Exercise aim: Could you filter the records below and keep only the lines with the word "panel"?

Provided data:
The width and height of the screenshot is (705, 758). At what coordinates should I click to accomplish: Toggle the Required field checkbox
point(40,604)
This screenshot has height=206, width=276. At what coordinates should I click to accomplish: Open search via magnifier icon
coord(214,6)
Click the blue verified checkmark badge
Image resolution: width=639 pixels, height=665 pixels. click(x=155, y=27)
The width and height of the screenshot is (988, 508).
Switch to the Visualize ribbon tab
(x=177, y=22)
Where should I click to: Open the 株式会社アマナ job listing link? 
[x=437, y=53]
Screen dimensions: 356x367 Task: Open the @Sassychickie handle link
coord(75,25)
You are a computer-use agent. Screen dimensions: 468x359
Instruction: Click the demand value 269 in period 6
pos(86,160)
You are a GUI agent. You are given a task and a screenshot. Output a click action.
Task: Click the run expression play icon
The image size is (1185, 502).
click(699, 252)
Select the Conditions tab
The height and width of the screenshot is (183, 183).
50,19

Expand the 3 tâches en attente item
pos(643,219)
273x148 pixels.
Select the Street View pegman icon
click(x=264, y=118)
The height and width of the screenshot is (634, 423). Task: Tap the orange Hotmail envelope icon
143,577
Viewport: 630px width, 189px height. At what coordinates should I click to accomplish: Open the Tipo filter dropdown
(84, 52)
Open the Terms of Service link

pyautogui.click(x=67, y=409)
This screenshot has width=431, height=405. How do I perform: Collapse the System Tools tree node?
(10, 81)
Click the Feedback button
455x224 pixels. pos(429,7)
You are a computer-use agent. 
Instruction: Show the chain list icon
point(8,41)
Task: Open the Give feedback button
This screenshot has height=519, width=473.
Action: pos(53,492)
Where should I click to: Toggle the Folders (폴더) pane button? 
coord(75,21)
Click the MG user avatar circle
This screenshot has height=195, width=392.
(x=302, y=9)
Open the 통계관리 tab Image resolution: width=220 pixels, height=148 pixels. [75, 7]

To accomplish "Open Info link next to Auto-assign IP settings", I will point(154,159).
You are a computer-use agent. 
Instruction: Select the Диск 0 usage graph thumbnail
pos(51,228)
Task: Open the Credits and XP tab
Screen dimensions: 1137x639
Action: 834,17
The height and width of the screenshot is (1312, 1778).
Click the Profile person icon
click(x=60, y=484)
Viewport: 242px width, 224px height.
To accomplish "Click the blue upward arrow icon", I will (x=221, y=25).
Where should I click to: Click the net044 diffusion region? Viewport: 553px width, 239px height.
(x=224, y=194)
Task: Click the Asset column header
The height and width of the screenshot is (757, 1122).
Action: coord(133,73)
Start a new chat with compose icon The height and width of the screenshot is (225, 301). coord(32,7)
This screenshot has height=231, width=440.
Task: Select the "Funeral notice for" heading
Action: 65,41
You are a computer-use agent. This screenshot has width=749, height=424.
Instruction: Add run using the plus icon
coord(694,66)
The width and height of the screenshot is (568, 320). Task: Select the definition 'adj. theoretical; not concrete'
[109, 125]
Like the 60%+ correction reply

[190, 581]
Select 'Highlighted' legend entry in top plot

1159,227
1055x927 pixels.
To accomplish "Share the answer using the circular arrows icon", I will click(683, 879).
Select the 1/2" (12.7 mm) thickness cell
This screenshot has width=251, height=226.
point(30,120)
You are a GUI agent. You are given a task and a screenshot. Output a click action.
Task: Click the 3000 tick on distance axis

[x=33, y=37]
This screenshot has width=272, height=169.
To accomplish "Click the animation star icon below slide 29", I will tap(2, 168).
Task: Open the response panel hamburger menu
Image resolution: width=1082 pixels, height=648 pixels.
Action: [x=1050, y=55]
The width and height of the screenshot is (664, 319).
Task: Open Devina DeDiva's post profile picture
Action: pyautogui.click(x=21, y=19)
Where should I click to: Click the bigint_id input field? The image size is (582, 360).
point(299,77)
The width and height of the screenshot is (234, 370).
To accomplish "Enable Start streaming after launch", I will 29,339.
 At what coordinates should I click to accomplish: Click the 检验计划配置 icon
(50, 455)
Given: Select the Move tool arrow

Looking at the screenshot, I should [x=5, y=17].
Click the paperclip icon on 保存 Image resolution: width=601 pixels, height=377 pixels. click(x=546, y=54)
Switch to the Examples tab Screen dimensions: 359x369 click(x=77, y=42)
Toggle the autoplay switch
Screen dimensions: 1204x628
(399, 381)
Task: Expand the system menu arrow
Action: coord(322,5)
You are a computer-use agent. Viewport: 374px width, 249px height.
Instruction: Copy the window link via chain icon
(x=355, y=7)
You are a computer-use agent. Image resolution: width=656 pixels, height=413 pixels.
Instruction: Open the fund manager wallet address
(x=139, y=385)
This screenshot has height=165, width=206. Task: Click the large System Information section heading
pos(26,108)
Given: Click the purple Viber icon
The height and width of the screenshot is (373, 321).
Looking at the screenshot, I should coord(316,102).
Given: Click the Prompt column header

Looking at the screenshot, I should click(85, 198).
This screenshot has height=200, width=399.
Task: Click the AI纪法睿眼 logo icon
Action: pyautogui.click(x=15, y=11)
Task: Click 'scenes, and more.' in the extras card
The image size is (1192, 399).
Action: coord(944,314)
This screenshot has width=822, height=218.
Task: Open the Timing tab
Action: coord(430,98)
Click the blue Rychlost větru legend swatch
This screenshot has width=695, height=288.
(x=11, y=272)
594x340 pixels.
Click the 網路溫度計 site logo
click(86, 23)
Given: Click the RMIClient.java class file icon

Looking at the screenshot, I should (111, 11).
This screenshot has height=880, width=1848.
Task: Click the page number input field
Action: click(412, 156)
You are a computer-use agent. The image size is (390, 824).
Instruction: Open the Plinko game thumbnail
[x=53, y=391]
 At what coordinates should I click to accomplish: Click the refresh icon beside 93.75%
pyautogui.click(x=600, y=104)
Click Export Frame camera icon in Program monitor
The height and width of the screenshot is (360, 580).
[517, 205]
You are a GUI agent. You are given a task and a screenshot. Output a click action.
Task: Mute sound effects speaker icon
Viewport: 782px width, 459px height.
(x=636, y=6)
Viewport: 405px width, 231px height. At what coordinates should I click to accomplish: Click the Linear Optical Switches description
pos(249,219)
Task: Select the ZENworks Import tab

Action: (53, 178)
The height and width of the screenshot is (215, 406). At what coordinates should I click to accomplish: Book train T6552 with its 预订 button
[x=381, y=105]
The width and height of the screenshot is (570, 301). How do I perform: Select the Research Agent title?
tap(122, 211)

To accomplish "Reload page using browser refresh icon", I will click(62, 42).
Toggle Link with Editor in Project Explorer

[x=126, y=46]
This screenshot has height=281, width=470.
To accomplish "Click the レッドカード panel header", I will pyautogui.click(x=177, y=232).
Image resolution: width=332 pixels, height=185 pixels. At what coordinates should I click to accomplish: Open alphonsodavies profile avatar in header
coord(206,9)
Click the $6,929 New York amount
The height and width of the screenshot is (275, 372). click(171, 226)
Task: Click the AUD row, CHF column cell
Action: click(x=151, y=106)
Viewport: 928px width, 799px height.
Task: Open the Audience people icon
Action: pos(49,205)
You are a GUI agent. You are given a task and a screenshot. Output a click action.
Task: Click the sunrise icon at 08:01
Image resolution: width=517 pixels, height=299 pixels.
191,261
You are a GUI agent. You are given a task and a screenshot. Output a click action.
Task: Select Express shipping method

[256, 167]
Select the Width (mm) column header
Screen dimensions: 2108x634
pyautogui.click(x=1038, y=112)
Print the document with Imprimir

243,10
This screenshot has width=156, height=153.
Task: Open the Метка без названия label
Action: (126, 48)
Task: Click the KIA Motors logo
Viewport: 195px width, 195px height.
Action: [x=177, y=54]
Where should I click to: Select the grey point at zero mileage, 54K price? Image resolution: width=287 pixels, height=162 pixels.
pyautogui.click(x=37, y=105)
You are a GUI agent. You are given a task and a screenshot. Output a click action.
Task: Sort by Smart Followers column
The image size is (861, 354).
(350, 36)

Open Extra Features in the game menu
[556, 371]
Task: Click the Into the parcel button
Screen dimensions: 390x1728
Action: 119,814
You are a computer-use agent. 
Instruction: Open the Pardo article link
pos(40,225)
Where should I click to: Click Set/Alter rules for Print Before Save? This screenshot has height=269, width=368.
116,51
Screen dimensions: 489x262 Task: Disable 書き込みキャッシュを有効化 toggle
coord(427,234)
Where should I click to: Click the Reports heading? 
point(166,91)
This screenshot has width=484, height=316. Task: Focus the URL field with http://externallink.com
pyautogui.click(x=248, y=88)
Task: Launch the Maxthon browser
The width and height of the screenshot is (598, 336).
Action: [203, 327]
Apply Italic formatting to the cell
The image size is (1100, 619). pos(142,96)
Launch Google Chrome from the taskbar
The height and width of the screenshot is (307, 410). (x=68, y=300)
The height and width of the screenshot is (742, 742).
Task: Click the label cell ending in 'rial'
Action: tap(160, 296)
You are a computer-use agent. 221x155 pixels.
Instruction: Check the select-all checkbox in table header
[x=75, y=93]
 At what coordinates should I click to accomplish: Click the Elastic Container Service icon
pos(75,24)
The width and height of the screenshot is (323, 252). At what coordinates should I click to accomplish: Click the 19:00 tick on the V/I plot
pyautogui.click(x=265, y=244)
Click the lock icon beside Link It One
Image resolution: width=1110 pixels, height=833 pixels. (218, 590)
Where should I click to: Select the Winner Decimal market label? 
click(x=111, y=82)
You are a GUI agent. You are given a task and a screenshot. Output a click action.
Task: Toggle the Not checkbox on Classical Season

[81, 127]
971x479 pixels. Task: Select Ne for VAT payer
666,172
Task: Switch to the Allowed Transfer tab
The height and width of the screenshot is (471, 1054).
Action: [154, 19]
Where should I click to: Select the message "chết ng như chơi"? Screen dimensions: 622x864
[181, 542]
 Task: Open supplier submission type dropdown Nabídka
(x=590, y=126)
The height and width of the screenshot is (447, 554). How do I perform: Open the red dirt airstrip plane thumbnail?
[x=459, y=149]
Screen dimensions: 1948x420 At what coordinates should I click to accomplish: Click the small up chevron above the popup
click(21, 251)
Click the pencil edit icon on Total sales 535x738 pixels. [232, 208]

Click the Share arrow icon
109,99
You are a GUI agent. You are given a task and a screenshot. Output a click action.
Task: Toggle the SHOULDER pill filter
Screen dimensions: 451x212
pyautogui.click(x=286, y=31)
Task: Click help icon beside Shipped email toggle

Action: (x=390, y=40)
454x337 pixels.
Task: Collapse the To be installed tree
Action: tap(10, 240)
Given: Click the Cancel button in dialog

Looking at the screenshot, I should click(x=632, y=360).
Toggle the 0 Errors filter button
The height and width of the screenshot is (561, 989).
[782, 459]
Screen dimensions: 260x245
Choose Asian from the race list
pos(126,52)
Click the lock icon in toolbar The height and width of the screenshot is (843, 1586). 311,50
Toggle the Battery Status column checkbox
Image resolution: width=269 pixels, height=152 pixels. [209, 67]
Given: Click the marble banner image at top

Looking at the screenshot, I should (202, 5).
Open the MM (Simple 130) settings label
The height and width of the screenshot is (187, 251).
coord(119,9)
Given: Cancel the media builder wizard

Task output:
Task: Open the response panel hamburger menu
To accomplish "Click the レッドカード panel header", I will pyautogui.click(x=177, y=232).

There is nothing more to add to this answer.